A while ago, I had a conversation with a new missionary who had been here for three weeks, full of hope, excitement, and perhaps a little bit overwhelmed (although she could recall her name, so she was doing MUCH better than ME at three weeks.) We were discussing the topic of hiring house helpers. She was reticent to hire one, because she "didn't want anyone to think she needed help." To which I tactlessly replied that indeed she was helpless. She couldn't read, write, speak, or understand, not to mention that the dirt here is constant and very likely different than home. Plus, hiring a house helper helps the economy.
If I could, I would rewind that moment, and think INSIDE my head next time (first impressions are not my forte)... But it has had me thinking for months now.
Why are we so ashamed of looking like we need help?
Why are we happy to come and "serve" people who "need" our help, but find needing help offensive?
How can we truly honor the people we came to serve if we don't need them?
If there is no reciprocity, can it be a relationship?

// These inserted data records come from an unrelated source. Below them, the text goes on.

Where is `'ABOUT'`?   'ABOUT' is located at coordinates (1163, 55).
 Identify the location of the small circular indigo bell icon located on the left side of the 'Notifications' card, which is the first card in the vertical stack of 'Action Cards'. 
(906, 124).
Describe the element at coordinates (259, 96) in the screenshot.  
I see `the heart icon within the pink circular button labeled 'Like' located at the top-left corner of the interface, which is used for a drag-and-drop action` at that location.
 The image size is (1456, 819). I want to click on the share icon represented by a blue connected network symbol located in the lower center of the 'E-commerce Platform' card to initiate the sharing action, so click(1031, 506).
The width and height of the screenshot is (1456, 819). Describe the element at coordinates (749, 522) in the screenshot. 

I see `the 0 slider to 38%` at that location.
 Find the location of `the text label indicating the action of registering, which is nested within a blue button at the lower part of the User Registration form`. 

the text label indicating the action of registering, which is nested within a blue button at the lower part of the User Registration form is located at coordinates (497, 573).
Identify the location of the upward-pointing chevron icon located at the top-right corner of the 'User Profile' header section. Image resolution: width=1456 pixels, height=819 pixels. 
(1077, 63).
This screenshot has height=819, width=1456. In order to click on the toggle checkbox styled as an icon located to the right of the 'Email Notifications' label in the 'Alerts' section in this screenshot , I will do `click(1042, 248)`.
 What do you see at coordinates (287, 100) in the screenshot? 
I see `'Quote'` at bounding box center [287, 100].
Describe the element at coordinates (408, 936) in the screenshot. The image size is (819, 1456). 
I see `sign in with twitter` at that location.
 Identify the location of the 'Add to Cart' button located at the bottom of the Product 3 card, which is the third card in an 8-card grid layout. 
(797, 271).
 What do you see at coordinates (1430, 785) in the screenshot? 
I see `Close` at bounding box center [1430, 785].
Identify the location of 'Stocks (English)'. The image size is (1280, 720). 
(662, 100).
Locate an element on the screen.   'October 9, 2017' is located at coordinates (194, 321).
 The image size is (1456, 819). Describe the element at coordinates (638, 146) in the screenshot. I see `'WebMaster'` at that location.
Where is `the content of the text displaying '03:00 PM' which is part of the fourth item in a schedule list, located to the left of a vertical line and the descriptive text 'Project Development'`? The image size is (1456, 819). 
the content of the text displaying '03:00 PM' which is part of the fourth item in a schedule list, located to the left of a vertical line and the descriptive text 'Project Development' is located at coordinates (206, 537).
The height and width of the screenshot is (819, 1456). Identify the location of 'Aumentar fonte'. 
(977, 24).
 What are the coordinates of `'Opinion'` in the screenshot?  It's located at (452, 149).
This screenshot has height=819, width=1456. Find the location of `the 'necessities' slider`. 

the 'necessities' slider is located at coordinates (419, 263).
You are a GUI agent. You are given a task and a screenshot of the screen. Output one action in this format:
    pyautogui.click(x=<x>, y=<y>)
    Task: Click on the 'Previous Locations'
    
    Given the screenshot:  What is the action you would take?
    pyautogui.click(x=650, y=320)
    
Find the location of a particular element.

Why are we ashamed of needing help?
So, here are my thoughts on the matter, for what it's worth.
I believe we cannot truly serve anyone, if we don't also need them. We can't be truly humble, if we have no needs.
I think Jesus truly demonstrated this. He came as a baby. I suppose he didn't need to. He could have just "shown", up as he has periodically throughout history. He could have walked in from the wilderness. Instead he came as one of the most helpless, need filled creatures, a human baby. There are very few babies as needy as human babies. No doubt his mother had black circles under her eyes from the sleepless nights of feeding him, wrapping him and unwrapping him in clothes as he would have pooped and wee'd all over himself, a lot. Because he was a baby. He had to be carried around constantly. I wonder if he had to have his hand smacked as he grabbed dangerous tools for the 78th time that day. Maybe he toddled a bit too near the fire, spilled hot water on his foot, and ran with sticks.
He, like every human child born, would have been a constant, bottomless well of need.
Perhaps a quadriplegic would have some insight into what Christ would have experienced. He went from having limitless power, and ability, to nothing. Nothing. Absolutely no ability to do anything for himself. He needed.
He spent ALL those years needing for only 3 years of ministry. Now, I think most mission agencies would balk at the idea of missionaries spending 32 years learning, and growing and changing and NEEDING for only three years of professional ministry. Quite frankly, I think we would all go a bit nuts... but maybe there is something there. Maybe we show up with too much... Perhaps we land in our new country with too much "ability", too much "knowledge", too much "understanding". Maybe we don't spend enough time needing help.
Perhaps our biggest contribution to our new country is allowing ourselves to need.